Christmas wreaths: Make your own Christmas wreaths from plants in your garden. Let your imagination run wild. Gather branches from your evergreens, berry plants, vines and ground covers and arrange them to fit the setting in your home. Add pinecones, interesting seedpods, fragrant herbs and spices to the design. You’ll love them because you designed it.
Garden gifts: Learn how to make garden gifts from your garden at 8:30 a.m. today at the Springs Preserve, 333 S. Valley View Blvd. You’ll create and take home fragrant wreaths and swag, too. Call 822-7700 for more information.
Other ideas: Are you stumped for what to give the folks on your gift list? Gardening tools and gloves are hot items and will prevent blisters for a long time.
Does it always have to be a tool? What about a houseplant, tree, shrub or even a packet of zucchini seeds? Maybe your friends like to read. Give them garden books or a subscription to a garden magazine and they will thank you all year long.
Nurseries are loaded with gift ideas: a sturdy trowel, digging fork, spade and maybe a caliche bar. Always welcome: kneepads for the aged, straw hats or other accessories to take the strain out of gardening. Note the many new organic pesticides now on the shelves. Nurseries are not as crowded, so they’ll have more time to assist you.
Light your walkway: Try making your own luminaries to place along your walkway. Put an inch of sand in sandwich bags to stabilize them and to hold your candles upright to distribute along your walkway. The flickering candles add so much to your nighttime landscape.
Poinsettias: To keep poinsettias lasting longer, select those with deep green leaves and the center yellow flowers just opening. Protect them from cold drafts while taking them home. Place them near a sunny window and away from air vents and keep the soil moist.
Dream books: Catalogs have always been a stimulant for avid gardeners. Use them to plan your next garden. Those colorful pictures with those perfect vegetables hanging all over them cause you to forget last year’s difficulties.
Frost potential: If we get an unexpected frost, cover your sensitive plants with cloth, burlap or cardboard boxes in the late afternoon. Leave coverings on until it warms back up the next day. Avoid using plastic tarps; it gets 10 degrees colder under the plastic.
Press flowers: Try pressing flowers. Select those just opening. Place them between pages of your phone book and place a heavy object on the book while drying takes place. The pressed flowers will last for years.

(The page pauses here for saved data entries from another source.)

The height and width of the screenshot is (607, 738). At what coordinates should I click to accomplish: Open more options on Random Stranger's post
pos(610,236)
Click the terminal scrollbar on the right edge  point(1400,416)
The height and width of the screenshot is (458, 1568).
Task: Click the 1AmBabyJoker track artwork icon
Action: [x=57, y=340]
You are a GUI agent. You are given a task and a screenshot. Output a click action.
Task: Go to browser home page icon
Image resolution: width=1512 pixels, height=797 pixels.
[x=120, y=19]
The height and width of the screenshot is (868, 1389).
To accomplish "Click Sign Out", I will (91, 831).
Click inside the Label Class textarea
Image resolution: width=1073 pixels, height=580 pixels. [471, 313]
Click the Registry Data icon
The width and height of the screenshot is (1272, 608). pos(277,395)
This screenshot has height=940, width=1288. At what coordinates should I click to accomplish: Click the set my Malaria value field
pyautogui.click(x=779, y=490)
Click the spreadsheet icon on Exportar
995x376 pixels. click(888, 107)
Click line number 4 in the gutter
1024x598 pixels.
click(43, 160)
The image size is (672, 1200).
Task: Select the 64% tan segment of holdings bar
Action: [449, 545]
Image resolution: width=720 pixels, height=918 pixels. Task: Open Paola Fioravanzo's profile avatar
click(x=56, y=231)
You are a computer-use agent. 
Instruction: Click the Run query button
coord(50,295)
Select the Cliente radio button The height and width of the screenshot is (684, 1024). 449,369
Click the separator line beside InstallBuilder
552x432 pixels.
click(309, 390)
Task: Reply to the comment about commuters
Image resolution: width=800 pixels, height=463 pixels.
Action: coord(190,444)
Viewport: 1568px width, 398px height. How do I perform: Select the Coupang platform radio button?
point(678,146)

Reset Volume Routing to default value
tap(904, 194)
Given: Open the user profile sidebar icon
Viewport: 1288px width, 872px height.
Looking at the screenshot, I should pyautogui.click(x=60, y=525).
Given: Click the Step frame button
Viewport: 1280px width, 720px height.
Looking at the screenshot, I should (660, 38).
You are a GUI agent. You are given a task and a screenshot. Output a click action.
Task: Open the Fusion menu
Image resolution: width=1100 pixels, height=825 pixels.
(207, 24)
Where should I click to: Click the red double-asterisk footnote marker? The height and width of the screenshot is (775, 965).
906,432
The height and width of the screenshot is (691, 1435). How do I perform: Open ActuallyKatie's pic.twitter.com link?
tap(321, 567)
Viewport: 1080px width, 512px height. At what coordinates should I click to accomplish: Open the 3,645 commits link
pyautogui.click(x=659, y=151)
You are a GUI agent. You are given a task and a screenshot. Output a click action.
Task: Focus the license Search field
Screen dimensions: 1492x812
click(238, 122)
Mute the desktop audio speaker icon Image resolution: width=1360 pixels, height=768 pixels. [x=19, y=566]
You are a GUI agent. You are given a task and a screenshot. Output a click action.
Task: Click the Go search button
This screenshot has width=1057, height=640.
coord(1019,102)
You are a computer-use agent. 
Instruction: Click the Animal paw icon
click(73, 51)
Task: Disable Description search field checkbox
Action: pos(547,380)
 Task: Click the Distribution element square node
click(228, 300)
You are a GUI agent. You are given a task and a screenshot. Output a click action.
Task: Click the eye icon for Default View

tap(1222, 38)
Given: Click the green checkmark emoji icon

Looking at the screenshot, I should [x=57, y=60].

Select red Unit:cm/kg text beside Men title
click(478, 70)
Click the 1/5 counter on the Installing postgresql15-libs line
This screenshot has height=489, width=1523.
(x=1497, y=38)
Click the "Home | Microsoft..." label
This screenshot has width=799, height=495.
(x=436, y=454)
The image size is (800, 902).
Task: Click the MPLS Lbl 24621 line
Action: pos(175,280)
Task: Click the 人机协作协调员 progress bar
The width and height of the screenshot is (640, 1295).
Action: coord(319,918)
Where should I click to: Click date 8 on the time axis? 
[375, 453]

For planting: Bulbs catalogs are now flooding our mailboxes. Consider getting cannas, gladiolus, caladium, iris, oxalis, sweet potato, potatoes and dahlia. They love a rich, highly organic soil and working it now will mellow it for next spring. If nurseries still have spring flowering bulbs, plant them.
Bare-root fruit trees and roses begin arriving at your nursery this month. Plant them immediately.
Citrus: Begin harvesting grapefruit and lemons. If you have citrus, be concerned about those freezing nights. It kills next year’s fruit buds.
Perennials: Plant more perennials for long-lasting color. Consider these for this spring: asparagus fern, dusty Miller, gaillardia, gazania marguerite daisy, Peruvian verbena, santolina and stocks.
Roses: Don’t be afraid to rogue out those you don’t like. Avoid fertilizing them until after you prune in January.
Clean up: Good sanitation is the best way to destroy those hiding insects and their breeding locations. Pull, hoe or spot-treat weeds with a contact herbicide as they appear or you’ll be a sorry weeder for several years.
Birds: Attract our feathered friends to your garden this winter by providing seeds and water for them. There are many unusual birds still hanging around during the winter.
Pruning: Begin pruning deciduous trees as the leaves drop. If you prune too soon, diseases may enter trees.